Instructions to follow: Switch every "GUI agent" in the lines below to "UI agent" and leave everything else unchanged.

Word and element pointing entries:

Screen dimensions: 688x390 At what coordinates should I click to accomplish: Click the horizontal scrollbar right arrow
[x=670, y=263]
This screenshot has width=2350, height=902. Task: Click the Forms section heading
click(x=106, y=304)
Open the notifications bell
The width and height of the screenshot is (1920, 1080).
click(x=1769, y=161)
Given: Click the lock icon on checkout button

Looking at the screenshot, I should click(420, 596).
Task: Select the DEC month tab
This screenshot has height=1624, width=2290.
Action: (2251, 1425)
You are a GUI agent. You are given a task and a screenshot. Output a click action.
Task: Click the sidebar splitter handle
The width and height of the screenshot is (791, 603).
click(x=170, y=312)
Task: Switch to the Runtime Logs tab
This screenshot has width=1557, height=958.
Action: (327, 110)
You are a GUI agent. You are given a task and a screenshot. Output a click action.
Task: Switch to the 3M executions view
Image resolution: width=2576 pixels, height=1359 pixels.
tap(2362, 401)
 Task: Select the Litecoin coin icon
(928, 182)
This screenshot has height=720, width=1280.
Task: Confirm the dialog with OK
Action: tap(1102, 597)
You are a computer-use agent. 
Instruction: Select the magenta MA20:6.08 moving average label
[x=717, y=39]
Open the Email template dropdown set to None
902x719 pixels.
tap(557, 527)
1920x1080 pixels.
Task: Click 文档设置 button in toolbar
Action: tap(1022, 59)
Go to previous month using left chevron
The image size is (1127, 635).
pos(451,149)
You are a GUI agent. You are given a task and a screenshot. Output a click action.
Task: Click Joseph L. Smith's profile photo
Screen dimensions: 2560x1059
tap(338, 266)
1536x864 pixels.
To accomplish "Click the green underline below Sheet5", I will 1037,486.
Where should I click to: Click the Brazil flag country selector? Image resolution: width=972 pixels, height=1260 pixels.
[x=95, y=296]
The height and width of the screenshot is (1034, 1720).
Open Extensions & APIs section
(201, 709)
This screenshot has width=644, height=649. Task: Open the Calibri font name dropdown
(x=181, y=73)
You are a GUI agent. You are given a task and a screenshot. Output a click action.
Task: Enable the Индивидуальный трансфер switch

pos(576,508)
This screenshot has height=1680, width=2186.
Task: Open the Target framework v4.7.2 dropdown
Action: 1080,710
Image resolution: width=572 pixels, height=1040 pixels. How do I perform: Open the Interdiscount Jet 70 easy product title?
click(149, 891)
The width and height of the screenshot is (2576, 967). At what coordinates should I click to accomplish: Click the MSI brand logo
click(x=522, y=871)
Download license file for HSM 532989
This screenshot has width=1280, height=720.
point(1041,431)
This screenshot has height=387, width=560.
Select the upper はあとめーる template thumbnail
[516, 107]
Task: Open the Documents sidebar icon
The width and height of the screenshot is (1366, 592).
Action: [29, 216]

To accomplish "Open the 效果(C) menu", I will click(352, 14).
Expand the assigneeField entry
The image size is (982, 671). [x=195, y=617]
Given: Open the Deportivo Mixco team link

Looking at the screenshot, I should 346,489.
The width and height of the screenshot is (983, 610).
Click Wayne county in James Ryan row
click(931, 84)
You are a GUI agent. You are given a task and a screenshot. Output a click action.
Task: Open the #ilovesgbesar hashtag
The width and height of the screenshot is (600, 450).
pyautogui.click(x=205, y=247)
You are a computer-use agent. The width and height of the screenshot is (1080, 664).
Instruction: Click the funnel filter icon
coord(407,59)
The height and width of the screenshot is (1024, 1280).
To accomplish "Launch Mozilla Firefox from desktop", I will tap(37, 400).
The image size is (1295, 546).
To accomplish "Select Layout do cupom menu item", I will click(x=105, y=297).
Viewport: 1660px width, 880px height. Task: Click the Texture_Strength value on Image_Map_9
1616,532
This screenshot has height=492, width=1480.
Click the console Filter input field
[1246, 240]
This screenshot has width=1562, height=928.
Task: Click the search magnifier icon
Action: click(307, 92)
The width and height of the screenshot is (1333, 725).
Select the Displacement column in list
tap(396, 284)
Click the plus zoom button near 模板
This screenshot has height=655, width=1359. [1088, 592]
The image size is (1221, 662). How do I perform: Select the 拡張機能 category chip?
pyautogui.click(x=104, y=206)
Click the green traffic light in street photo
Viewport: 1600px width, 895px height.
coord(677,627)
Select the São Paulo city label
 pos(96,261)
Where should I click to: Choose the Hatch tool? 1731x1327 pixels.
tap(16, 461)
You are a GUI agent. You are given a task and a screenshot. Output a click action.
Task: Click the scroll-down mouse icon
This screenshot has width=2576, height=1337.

Final answer:
Screen dimensions: 688x390 At what coordinates should I click to accomplish: Click the horizontal scrollbar right arrow
[x=670, y=263]
This screenshot has width=2350, height=902. Task: Click the Forms section heading
click(x=106, y=304)
Open the notifications bell
The width and height of the screenshot is (1920, 1080).
click(x=1769, y=161)
Given: Click the lock icon on checkout button

Looking at the screenshot, I should click(420, 596).
Task: Select the DEC month tab
This screenshot has height=1624, width=2290.
Action: (2251, 1425)
You are a UI agent. You are given a task and a screenshot. Output a click action.
Task: Click the sidebar splitter handle
The width and height of the screenshot is (791, 603).
click(x=170, y=312)
Task: Switch to the Runtime Logs tab
This screenshot has width=1557, height=958.
Action: (327, 110)
You are a UI agent. You are given a task and a screenshot. Output a click action.
Task: Switch to the 3M executions view
Image resolution: width=2576 pixels, height=1359 pixels.
tap(2362, 401)
 Task: Select the Litecoin coin icon
(928, 182)
This screenshot has height=720, width=1280.
Task: Confirm the dialog with OK
Action: tap(1102, 597)
You are a computer-use agent. 
Instruction: Select the magenta MA20:6.08 moving average label
[x=717, y=39]
Open the Email template dropdown set to None
902x719 pixels.
tap(557, 527)
1920x1080 pixels.
Task: Click 文档设置 button in toolbar
Action: tap(1022, 59)
Go to previous month using left chevron
The image size is (1127, 635).
pos(451,149)
You are a UI agent. You are given a task and a screenshot. Output a click action.
Task: Click Joseph L. Smith's profile photo
Screen dimensions: 2560x1059
tap(338, 266)
1536x864 pixels.
To accomplish "Click the green underline below Sheet5", I will 1037,486.
Where should I click to: Click the Brazil flag country selector? Image resolution: width=972 pixels, height=1260 pixels.
[x=95, y=296]
The height and width of the screenshot is (1034, 1720).
Open Extensions & APIs section
(201, 709)
This screenshot has width=644, height=649. Task: Open the Calibri font name dropdown
(x=181, y=73)
You are a UI agent. You are given a task and a screenshot. Output a click action.
Task: Enable the Индивидуальный трансфер switch

pos(576,508)
This screenshot has height=1680, width=2186.
Task: Open the Target framework v4.7.2 dropdown
Action: 1080,710
Image resolution: width=572 pixels, height=1040 pixels. How do I perform: Open the Interdiscount Jet 70 easy product title?
click(149, 891)
The width and height of the screenshot is (2576, 967). At what coordinates should I click to accomplish: Click the MSI brand logo
click(x=522, y=871)
Download license file for HSM 532989
This screenshot has width=1280, height=720.
point(1041,431)
This screenshot has height=387, width=560.
Select the upper はあとめーる template thumbnail
[516, 107]
Task: Open the Documents sidebar icon
The width and height of the screenshot is (1366, 592).
Action: [29, 216]

To accomplish "Open the 效果(C) menu", I will click(352, 14).
Expand the assigneeField entry
The image size is (982, 671). [x=195, y=617]
Given: Open the Deportivo Mixco team link

Looking at the screenshot, I should 346,489.
The width and height of the screenshot is (983, 610).
Click Wayne county in James Ryan row
click(931, 84)
You are a UI agent. You are given a task and a screenshot. Output a click action.
Task: Open the #ilovesgbesar hashtag
The width and height of the screenshot is (600, 450).
pyautogui.click(x=205, y=247)
You are a computer-use agent. The width and height of the screenshot is (1080, 664).
Instruction: Click the funnel filter icon
coord(407,59)
The height and width of the screenshot is (1024, 1280).
To accomplish "Launch Mozilla Firefox from desktop", I will tap(37, 400).
The image size is (1295, 546).
To accomplish "Select Layout do cupom menu item", I will click(x=105, y=297).
Viewport: 1660px width, 880px height. Task: Click the Texture_Strength value on Image_Map_9
1616,532
This screenshot has height=492, width=1480.
Click the console Filter input field
[1246, 240]
This screenshot has width=1562, height=928.
Task: Click the search magnifier icon
Action: click(307, 92)
The width and height of the screenshot is (1333, 725).
Select the Displacement column in list
tap(396, 284)
Click the plus zoom button near 模板
This screenshot has height=655, width=1359. [1088, 592]
The image size is (1221, 662). How do I perform: Select the 拡張機能 category chip?
pyautogui.click(x=104, y=206)
Click the green traffic light in street photo
Viewport: 1600px width, 895px height.
coord(677,627)
Select the São Paulo city label
 pos(96,261)
Where should I click to: Choose the Hatch tool? 1731x1327 pixels.
tap(16, 461)
You are a UI agent. You are given a task and a screenshot. Output a click action.
Task: Click the scroll-down mouse icon
This screenshot has width=2576, height=1337.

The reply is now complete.